What are CGMPs?
CGMP refers to the Current Good Manufacturing Practice regulations enforced by the US Food and Drug Administration (FDA). CGMPs provide for systems that assure proper design, monitoring, and control of manufacturing processes and facilities. Adherence to the CGMP regulations assures the identity, strength, quality, purity, and potency of drug products by requiring that manufacturers of drugs adequately control manufacturing operations. This includes establishing strong quality management systems, obtaining appropriate quality raw materials, establishing robust operating procedures, detecting and investigating product quality deviations, and maintaining reliable testing laboratories.
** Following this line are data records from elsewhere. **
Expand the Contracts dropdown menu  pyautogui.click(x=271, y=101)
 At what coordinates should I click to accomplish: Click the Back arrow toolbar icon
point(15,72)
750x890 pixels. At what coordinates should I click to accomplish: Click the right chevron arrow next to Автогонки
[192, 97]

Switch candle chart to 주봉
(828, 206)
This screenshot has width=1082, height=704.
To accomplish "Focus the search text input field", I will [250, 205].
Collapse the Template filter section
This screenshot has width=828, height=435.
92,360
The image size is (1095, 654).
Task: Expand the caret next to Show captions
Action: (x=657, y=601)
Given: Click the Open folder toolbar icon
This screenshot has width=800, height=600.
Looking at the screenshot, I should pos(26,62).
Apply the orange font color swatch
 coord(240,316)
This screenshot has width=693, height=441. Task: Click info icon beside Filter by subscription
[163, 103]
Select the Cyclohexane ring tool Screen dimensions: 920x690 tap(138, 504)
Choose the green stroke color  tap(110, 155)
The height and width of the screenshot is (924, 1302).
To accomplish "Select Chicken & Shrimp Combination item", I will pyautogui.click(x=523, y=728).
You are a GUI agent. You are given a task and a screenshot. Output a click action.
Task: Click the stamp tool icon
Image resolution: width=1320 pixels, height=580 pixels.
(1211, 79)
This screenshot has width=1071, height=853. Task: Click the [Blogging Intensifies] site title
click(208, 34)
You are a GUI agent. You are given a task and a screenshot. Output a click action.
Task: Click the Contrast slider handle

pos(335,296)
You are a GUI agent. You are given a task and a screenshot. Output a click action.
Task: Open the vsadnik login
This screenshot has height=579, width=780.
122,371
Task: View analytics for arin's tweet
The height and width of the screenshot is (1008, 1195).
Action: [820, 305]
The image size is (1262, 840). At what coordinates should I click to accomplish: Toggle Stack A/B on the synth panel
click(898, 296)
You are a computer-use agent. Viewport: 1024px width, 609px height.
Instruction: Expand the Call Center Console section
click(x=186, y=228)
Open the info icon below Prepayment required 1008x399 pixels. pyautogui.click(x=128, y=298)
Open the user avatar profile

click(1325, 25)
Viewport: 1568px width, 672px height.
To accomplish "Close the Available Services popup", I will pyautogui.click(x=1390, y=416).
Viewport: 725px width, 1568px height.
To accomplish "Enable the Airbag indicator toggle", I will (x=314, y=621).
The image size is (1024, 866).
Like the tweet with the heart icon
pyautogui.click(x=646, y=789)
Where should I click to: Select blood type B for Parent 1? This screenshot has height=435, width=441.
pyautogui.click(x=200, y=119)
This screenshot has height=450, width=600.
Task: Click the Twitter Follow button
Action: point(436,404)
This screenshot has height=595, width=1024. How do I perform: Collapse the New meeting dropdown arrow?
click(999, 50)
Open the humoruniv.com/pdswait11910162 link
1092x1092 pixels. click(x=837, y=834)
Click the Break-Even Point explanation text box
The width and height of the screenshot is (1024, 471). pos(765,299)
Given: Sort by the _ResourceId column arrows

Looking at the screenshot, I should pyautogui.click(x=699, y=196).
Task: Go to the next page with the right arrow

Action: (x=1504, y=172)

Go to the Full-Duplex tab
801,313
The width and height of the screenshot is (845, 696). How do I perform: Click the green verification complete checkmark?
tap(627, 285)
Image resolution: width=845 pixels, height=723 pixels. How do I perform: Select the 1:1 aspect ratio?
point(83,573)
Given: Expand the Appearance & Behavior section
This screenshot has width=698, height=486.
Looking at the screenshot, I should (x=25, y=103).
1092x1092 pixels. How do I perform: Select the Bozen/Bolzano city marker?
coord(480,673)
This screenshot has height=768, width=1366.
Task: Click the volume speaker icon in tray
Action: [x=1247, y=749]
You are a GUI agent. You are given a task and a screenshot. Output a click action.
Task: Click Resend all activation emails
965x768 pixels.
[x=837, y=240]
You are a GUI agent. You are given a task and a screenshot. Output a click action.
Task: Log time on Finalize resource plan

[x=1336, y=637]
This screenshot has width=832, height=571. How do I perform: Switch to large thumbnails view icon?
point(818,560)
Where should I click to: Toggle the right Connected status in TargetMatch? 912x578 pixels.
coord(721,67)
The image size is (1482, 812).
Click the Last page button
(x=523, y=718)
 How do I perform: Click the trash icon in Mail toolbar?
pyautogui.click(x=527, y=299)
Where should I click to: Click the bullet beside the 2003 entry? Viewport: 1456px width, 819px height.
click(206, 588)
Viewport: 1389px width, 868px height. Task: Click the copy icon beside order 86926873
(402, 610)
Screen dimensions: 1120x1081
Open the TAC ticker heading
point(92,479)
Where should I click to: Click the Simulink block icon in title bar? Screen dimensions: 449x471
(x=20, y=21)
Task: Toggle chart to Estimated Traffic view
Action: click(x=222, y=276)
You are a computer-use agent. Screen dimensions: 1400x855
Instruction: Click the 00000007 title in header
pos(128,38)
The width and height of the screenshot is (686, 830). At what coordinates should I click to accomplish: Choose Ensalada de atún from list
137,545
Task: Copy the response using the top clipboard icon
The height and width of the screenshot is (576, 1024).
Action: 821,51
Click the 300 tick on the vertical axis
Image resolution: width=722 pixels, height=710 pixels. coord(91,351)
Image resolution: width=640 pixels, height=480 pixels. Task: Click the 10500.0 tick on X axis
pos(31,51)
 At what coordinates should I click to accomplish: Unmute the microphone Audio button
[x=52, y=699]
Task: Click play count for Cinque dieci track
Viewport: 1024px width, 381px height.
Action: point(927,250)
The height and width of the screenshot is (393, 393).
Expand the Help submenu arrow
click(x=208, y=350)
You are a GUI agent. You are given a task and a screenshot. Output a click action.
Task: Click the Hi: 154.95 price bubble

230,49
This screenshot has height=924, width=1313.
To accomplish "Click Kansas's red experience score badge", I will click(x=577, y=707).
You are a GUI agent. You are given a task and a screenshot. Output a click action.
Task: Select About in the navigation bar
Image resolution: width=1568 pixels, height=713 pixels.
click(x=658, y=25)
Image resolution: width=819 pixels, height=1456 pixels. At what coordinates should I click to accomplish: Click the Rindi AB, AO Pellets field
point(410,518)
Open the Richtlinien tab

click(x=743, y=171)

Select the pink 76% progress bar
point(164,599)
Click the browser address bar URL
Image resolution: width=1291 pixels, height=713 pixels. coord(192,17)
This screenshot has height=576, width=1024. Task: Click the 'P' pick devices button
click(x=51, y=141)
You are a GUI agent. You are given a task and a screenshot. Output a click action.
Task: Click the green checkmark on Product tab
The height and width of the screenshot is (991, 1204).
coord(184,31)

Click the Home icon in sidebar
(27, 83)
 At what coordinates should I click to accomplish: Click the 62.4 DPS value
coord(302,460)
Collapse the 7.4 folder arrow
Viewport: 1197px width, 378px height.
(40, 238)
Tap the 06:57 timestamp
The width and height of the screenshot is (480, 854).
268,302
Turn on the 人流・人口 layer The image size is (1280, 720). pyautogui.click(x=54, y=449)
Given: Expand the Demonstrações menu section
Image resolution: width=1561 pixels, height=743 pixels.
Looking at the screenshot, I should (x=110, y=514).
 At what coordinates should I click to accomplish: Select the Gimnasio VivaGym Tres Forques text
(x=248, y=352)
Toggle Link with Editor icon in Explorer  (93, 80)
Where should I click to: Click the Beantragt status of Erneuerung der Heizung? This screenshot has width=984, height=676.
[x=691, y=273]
cGMPs Assure that Quality is Built into the Design and Manufacturing Process
A consumer usually cannot detect (through smell, touch, or sight) that a drug product is safe or if it will work. While cGMPs require testing, testing alone is not adequate to ensure quality. In most instances testing is done on a small sample of a batch (for example, a drug manufacturer may test 100 tablets from a batch that contains 2 million tablets), so that most of the batch can be used for patients rather than destroyed by testing. Therefore, it is important that drugs are manufactured under conditions and practices required by the cGMP regulations to assure that quality is built into the design and manufacturing process at every step. Facilities that are in good condition, equipment that is properly maintained and calibrated, employees who are qualified and fully trained, and processes that are reliable and reproducible, are a few examples of how cGMP requirements help to assure the safety and efficacy of drug products.